In 2011, the Cleveland Cavaliers picked Tristan Thompson with the fourth overall selection, making him the first Canadian drafted in the NBA lottery. Since then, nine other Canadians have been drafted 14th or higher.
That doesn’t seem like much but considering Canada is a “hockey country” and basketball was an afterthought here until the mid 2000’s, we are slowly turning into a pretty efficient NBA-player-making machine.
Players like Jamal Murray, RJ Barrett, Shai Gilgeous-Alexander, and Brandon Clarke are just a few names off of the top of my head that give hope for the future of Canada basketball, and it’s only looking brighter with the continued development of young Canadian players.
But what if I told you, way back in 2003 there was a prospect out of Oakville, Ontario with more hype than Andrew Wiggins?
An NBA draft hopeful that literally had an All-Canadian Showcase created just for scouts to see him.
A seven-foot-one monster, who averaged 27 points, 19 rebounds and nine assists per game in high school.
Would you believe me?
Let me introduce you to the man, the myth, the legend…
I will admit, I was a tad misleading in the introduction. Ivan Chiriaev is Russian and only moved to Canada when he was 17.
But that doesn’t really matter because (for a very short time) the seven-footer was the most talked about draft prospect Canada basketball had ever seen.
The Rise of Ivan
As previously mentioned, Chiriaev was born in St. Petersburg, Russia and moved to Canada to live with his uncle when he was 17.
Immediately, the teenager got attention as it’s not every day you see a seven-footer with shooting and dribbling abilities like he had. With Dirk Nowitzki emerging as a superstar, everybody wanted to discover their very own European gem.
Quickly, the unknown Russian was getting on everybody’s radar, and in early 2003 Chiriaev was on top of NBA draft boards and regularly popping up high on 2004 NBA mock drafts.
But there was one issue: no one saw him play live.
Chiriaev had some incredible support, with two people close to him claiming he “was the best high school basketball player they’ve ever seen” and “people would leave the gym with looks of astonishment” after seeing him play.
Even crazier was that this seven-foot-one basketball player was listed as a point guard!
What happened to him?
So why isn’t this dude tearing things up in the NBA you ask?
If there was one thing I learned when researching this guy, it’s that he was really, really good at self promotion, which could have helped him reach seventh overall on NBAdraft.net’s 2004 mock draft.
For starters, his averages of 27 points, 17 rebounds and nine assists per game were completely made up. His high school coach, Ron Esteban, admitted in an interview that he doesn’t keep track of his team’s statistics and these numbers are purely guesses.
On top of that, throughout this entire process, Ivan Chiriaev was his biggest fan, here are a few quotes taken directly from Ivan himself…
And my favourite
When you combine an average (alleged) of a near triple double per game and the confidence of Kanye West, it’s only natural that NBA scouts are going to flock to come see you play.

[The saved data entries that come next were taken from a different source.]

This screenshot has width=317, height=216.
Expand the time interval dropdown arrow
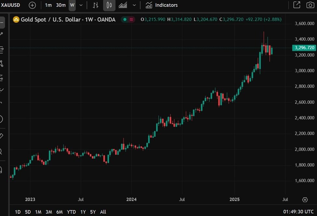(x=81, y=5)
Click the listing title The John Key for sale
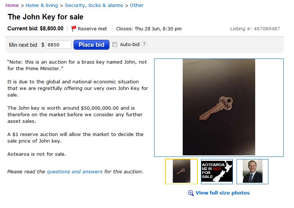294x208 pixels. pyautogui.click(x=45, y=17)
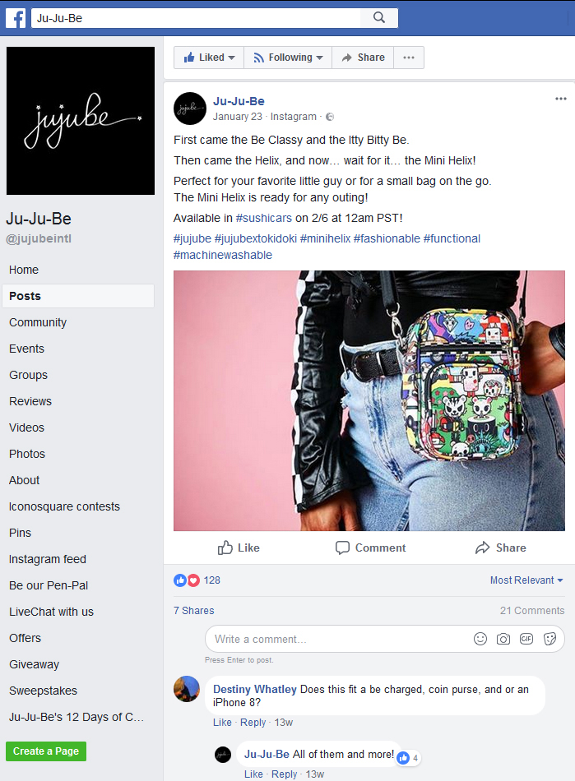This screenshot has height=781, width=575.
Task: Open the emoji picker in comment box
Action: tap(480, 639)
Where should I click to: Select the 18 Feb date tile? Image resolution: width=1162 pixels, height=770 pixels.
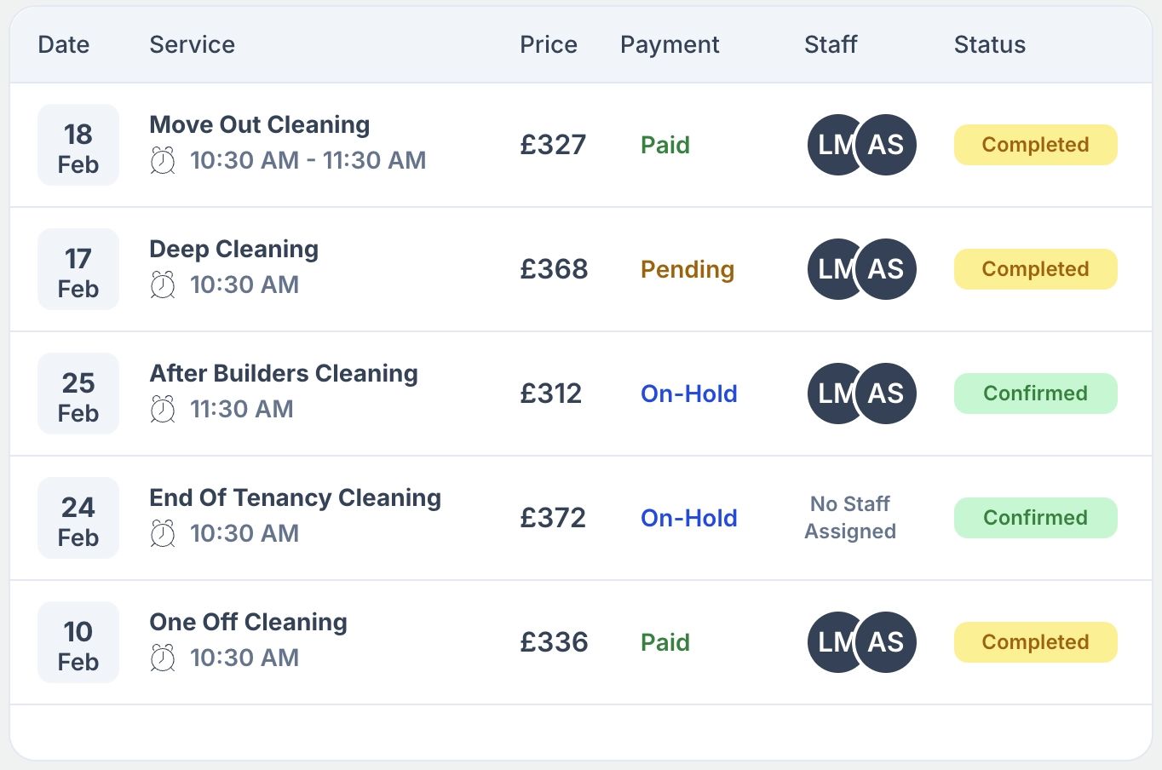[78, 145]
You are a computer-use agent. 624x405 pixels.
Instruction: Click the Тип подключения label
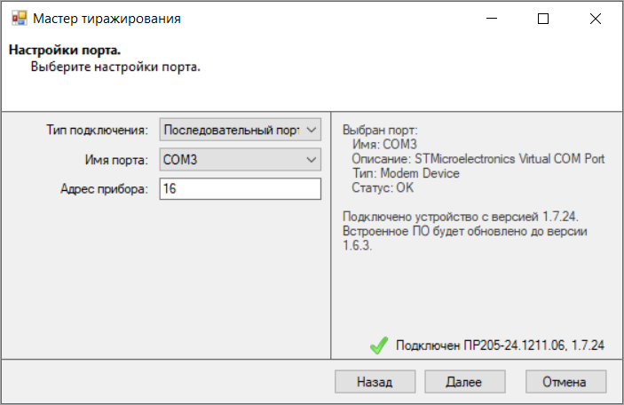pos(98,131)
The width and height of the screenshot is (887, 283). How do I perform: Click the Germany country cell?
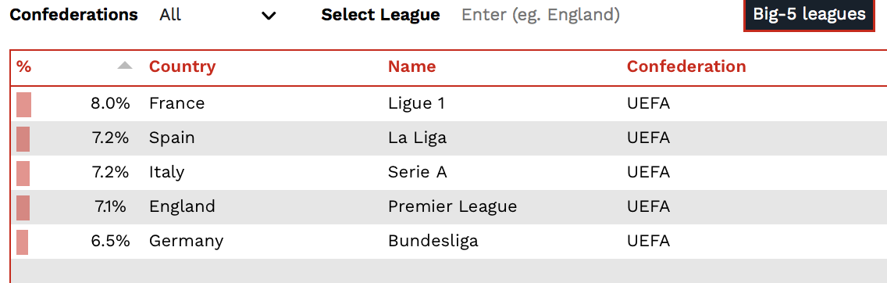click(186, 242)
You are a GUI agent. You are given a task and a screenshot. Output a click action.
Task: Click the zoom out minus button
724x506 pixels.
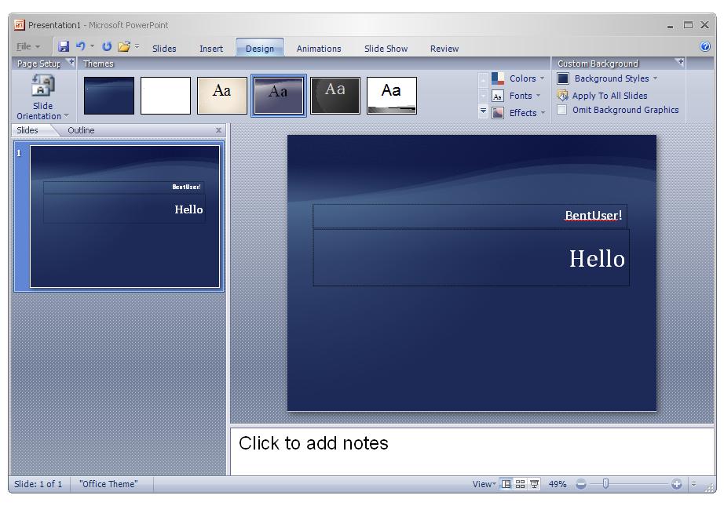coord(581,484)
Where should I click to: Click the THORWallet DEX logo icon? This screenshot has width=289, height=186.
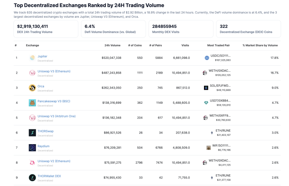(x=32, y=177)
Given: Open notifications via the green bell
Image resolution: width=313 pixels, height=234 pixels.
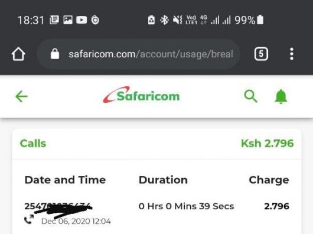Looking at the screenshot, I should pyautogui.click(x=281, y=96).
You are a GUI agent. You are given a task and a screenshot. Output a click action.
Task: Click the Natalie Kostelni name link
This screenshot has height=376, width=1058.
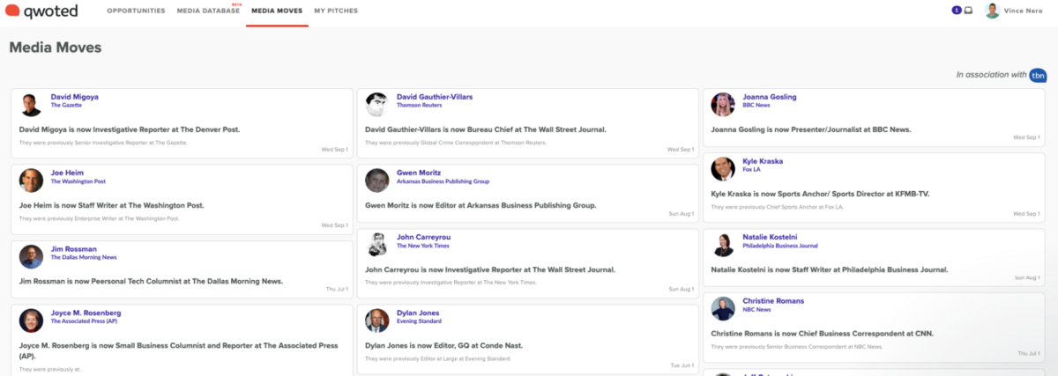point(770,237)
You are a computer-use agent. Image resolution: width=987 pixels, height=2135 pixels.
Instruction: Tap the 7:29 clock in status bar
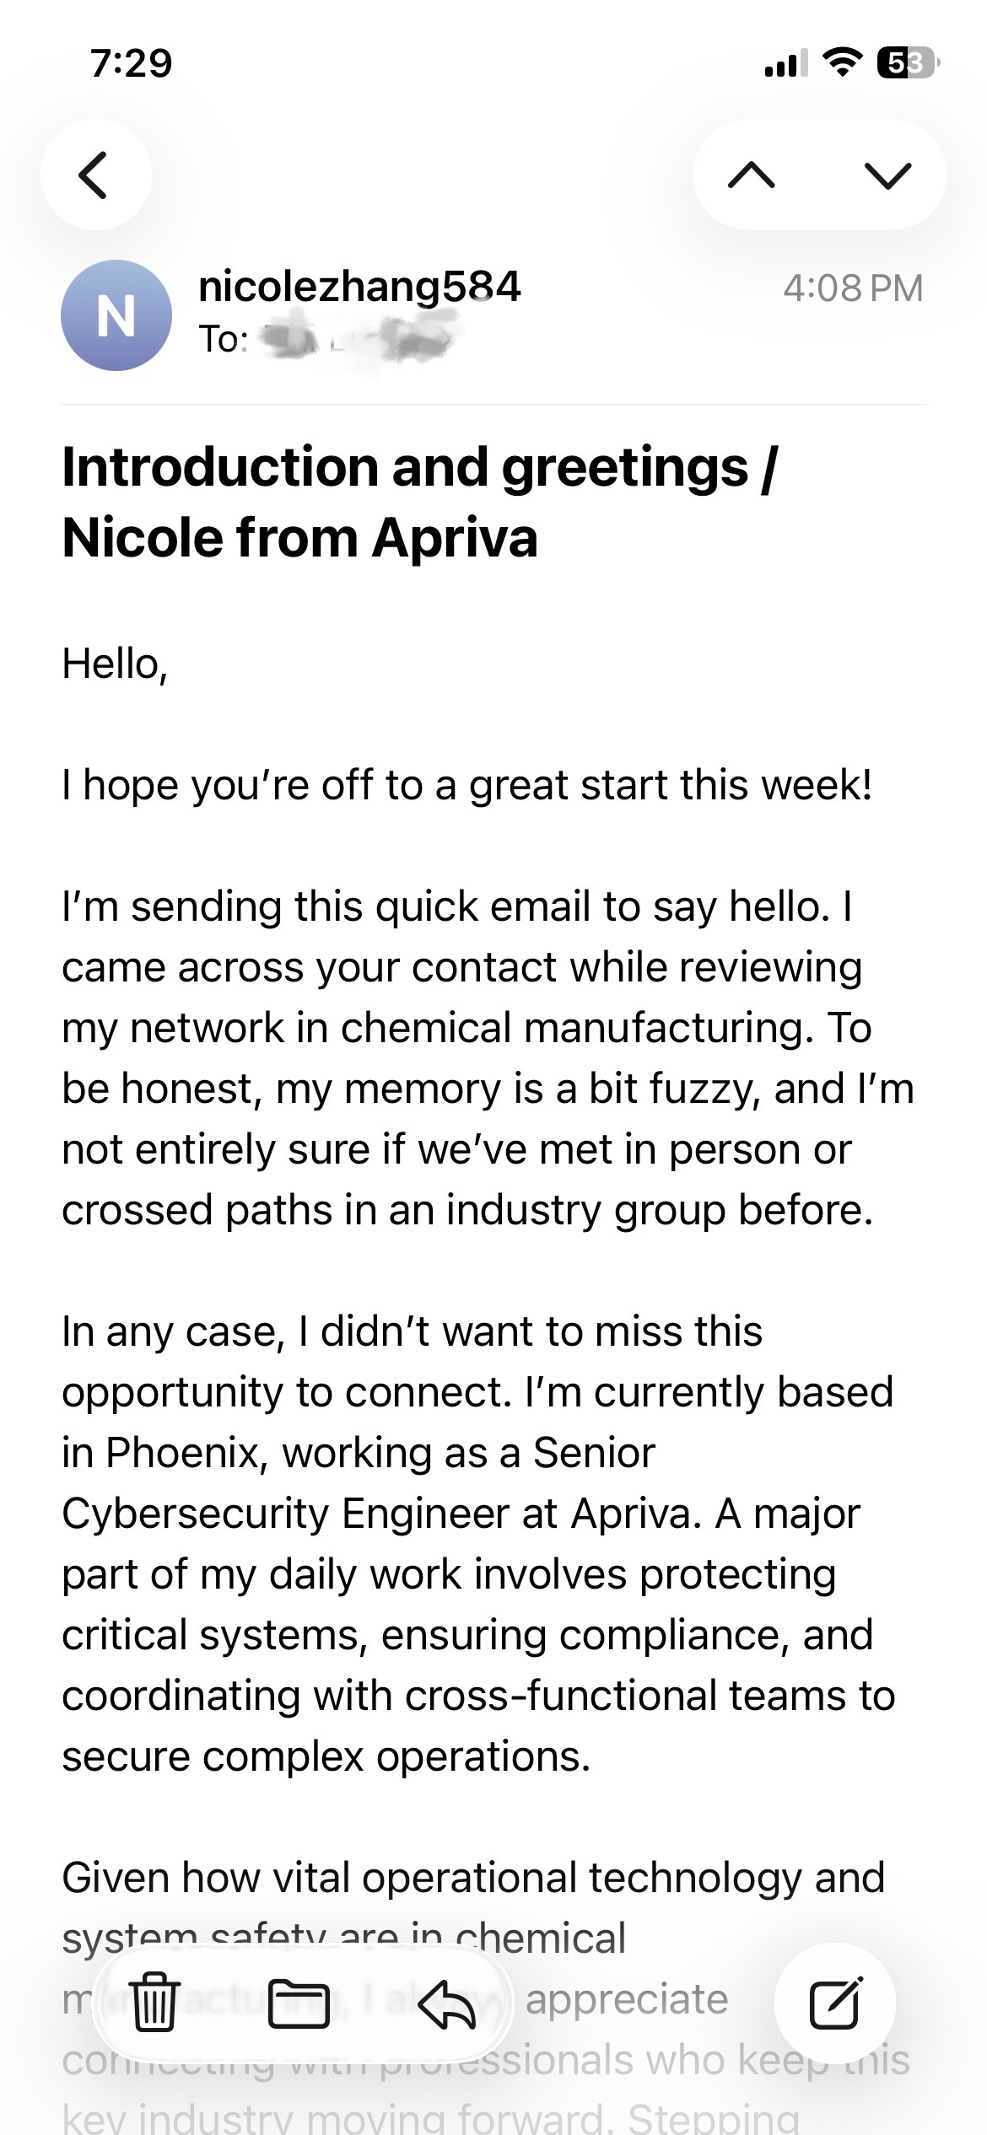[x=132, y=63]
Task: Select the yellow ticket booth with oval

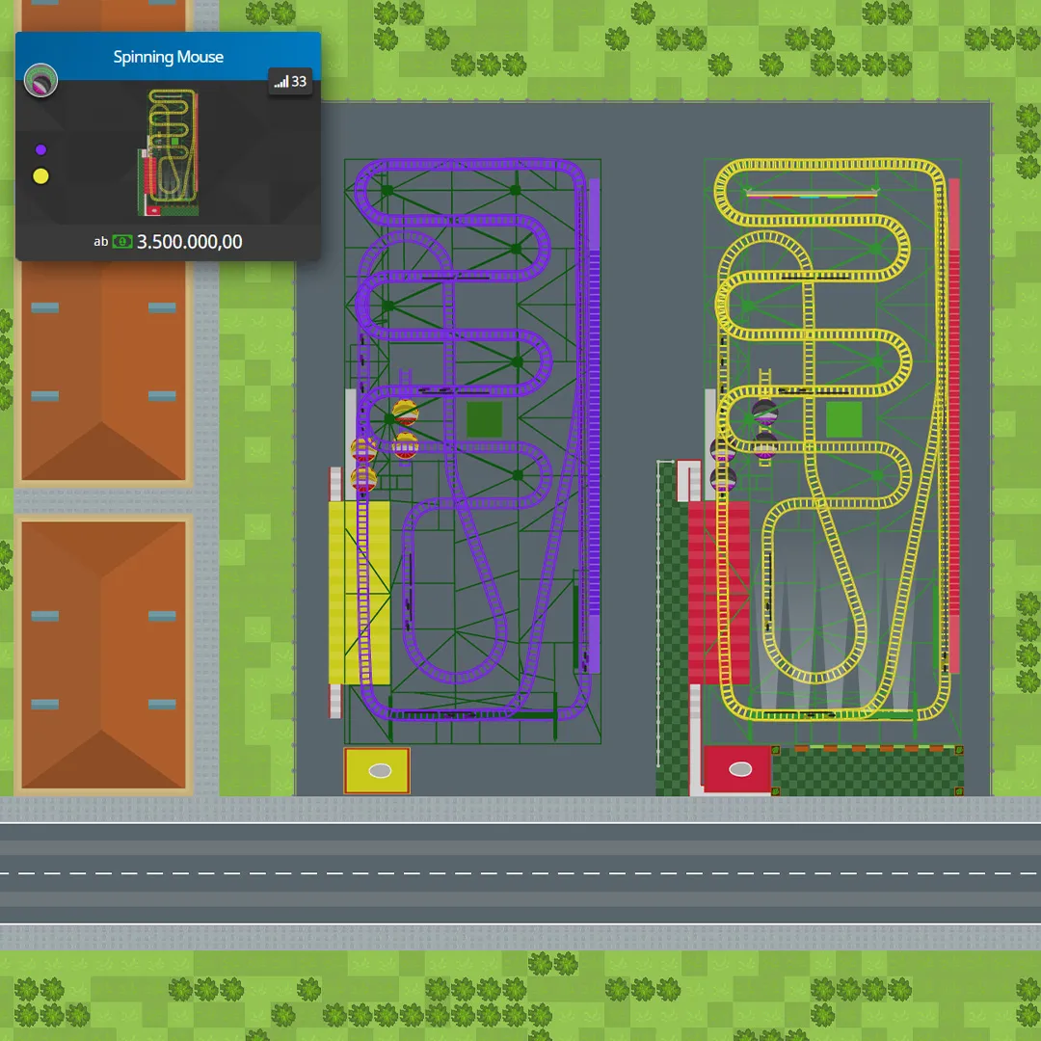Action: coord(377,770)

The only issue was that Ivan Chiriaev was not confident, he was delusional.
The Fall of Ivan
In the spring of 2004, NBA scouts knew they had to see Chiriaev play but were weary about judging his abilities when he was playing against some brutal competition.
Let’s make this clear, Chiriaev was playing in arguably one of the worst high school divisions in Ontario.
Believe me, I played for a high school just down the road from the Russian’s alma-mater, this is a division two basketball league in Halton, Ontario where most of the kids on the basketball team are only playing because they didn’t get drafted to the OHL.
So scouts needed to see him live, which leads us to where the “Adidas All-Canadian Classic” comes into play. (FYI, I’m 90 percent sure this game was created just for Ivan as there are no records of this event)
Some, if not all, will say that this is where the hype surrounding Ivan Chiriaev evaporated.
He’s a phony
Despite winning the MVP award for the game (which he allegedly received under an umbrella of boos), scouts left the gym unimpressed.
There were no signs of freak athleticism, no silky jumper, and the best description of his handles I could find?
“He could walk and dribble at the same time.”
After that game, Chiriaev went from a projected top 10 overall pick to going undrafted.
Chiriaev did commit to the Iowa State Cyclones, but never played a game after choosing to play pro ball in Europe. Briefly.
His playing career ended in 2007.
All talk, no game
In conclusion, Chiriaev was much better at talking about how good he was than actually playing basketball.
Canada has never seen a rise and fall quite like Ivan’s. Yes, I remember Anthony Bennett.
In a matter of months, the Russian basketball player went from being the most talked about Canadian high school prospect to the laughing stock of the basketball world.
I’m just happy we’ve had many more Canadian stars since the fraud that is Ivan Chiriaev.